6to4 - How Bad is it Really?

Emile Aben — Dec 01, 2010 12:10 PM
Contributors: Tore Anderson
Filed under: , ,
At the recent RIPE 61 meeting in Rome and at earlier meetings, we heard that connectivity over 6to4 is not very dependable, which hampers IPv6 deployment. I wondered how bad it really is and started measuring it. This article describes what I measured and shows the results. Spoiler: It's pretty bad.

Introduction

In the transition from IPv4 to IPv6, the preferred solutions for network endpoints is to have both, native IPv4 and IPv6 connectivity (i.e. dual-stack). If a site cannot get native IPv6 connectivity, the IPv4 network endpoints can chose from a number of conversion technologies to connect to the IPv6 Internet. Our IPv6 measurements at end-users and DNS resolvers suggest that the most commonly used conversion technologies are: 6to4, Teredo, and tunnel-brokers. At RIPE 61 and previous RIPE meetings we heard that 6to4 connectivity is quite often broken. We were interested to find out how broken it really is.

Measurement Results

In Figure 1 below you can see the percentage of 6to4 connections to dual-stack and IPv6-only objects on our measurement webserver that fail, binned per day. See footnote [1] for the methodology of these measurements.

 

6to4 Failure rate over time

Figure 1: Failure rate of 6to4 connections over time

As our measurements only count failures on the return path (as we cannot see packets that don't arrive at our measurement machine), the real failure rate will be even higher. As you can see from the graph, the failure rate we measured is quite significant (around 15%). A weekday-weekend pattern is also clearly visible.

Day Failure rate
Monday 15.5%
Tuesday 14.7%
Wednesday 18.6%
Thursday 16.3%
Friday 20.0%
Saturday 9.2%
Sunday 9.8%

Table 1: Failure rate of 6to4 connections per weekday

In Table 1 we zoomed in to the weekday-weekend pattern, which shows a failure rate on weekdays of 15-20%, whereas in the weekend it drops down to a little under 10%. This drop in the weekend could be caused by lower Internet use from corporate sites during the weekend. We expect corporate sites to do more filtering on 6to4 packets (by corporate 'stateful' firewalls) on the return-path.

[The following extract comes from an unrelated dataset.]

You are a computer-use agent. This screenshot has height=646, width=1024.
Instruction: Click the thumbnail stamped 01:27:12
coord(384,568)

Table 2 shows a categorisation of the types of 6to4 nodes that try to connect to our measurement site and the associated failure rates. This categorisation is based on the last 64 bits of the IPv6 address. The table shows that 6to4 implementations that use the embedded IPv4 address as the last 32 bits of the IPv6 address (e.g. 2002:a:1::a:1) are the major part of 6to4 connections we see, and also have the highest failure rate. Close to 15% of failures we see is likely due to the rogue RA-problem that is described in Tore Anderson's RIPE 61 presentation.

6to4 Node Type
Failure rate
Likely Cause
EUI64
(7.4% of connections)
4.7%
(rogue) RA
Privacy extentions
(8.1% of connections)
9.7%
(rogue) RA
Embedded IPv4 repeated in last 32 bits
(84.4% of connections)
15.8%
Machine local 6to4
(likely Windows)
2002:XXXX:XXXX:1::1
(0.18% of connections)
29.3%
Machine local 6to4
(likely Mac OS X)

Table 2: 6to4 failure rates per 6to4 node type

Conclusion

The 6to4-brokenness we measured is quite significant, as all stories about 6to4 already indicated, so the "6to4 must die"-sentiment we picked up during the RIPE 61 meeting is understandable.

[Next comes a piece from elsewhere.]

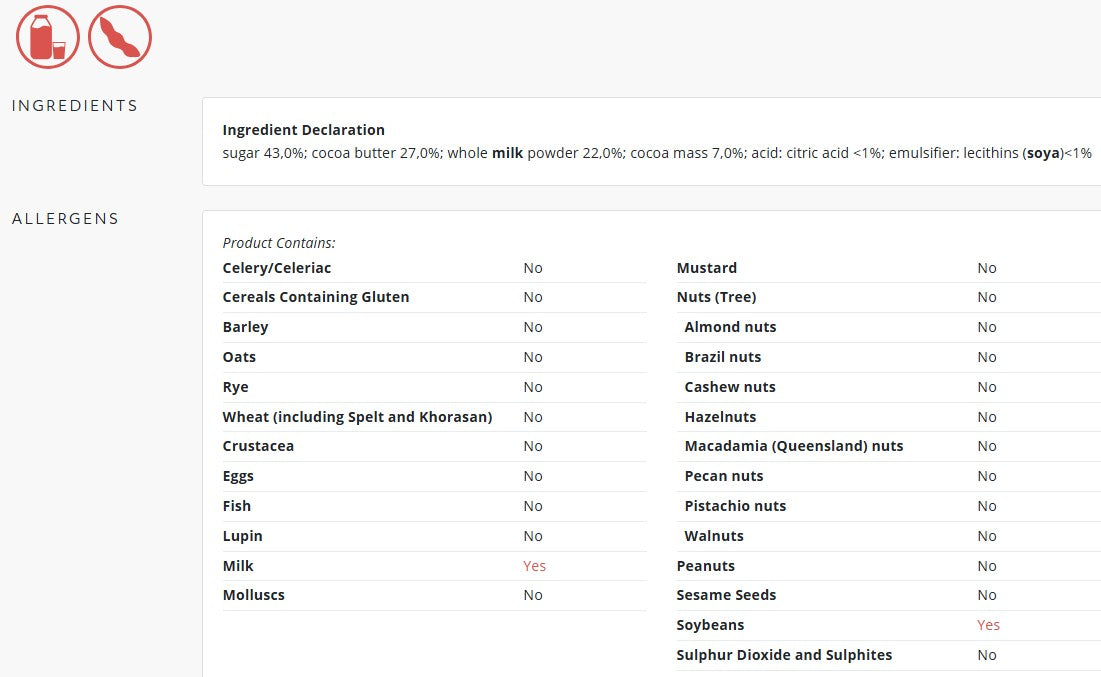Click the Molluscs allergen label
The image size is (1101, 677).
click(x=253, y=595)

Content providers will not be affected much by the 6to4 breakage we see, as long as operating systems and applications prefer native IPv4 over auto-tunneled IPv6 (6to4,Teredo) by default, and as long as they prefer native IPv6 over everything else. Luckily, with the latest fix to Mac OS X (10.6.5), all major operating systems behave the way it is described above. As Mac OS users upgrade to 10.6.5 or newer, there is hope that overzealous use of 6to4 by end users will eventually cease to be a major concern for content providers that want to go dual-stack. Keep an eye on Tore's breakage stats.

With the free IPv4 address pool depleting, we expect IPv6-only content to appear in the near future. For these content providers the situation is not pretty. IPv4-only users that want to reach their content will have to face the significant 6to4 breakage we measured.

For hardware vendors it makes a lot of sense to make products not enable 6to4 by default, otherwise users of their products will have to face 6to4 breakage by default.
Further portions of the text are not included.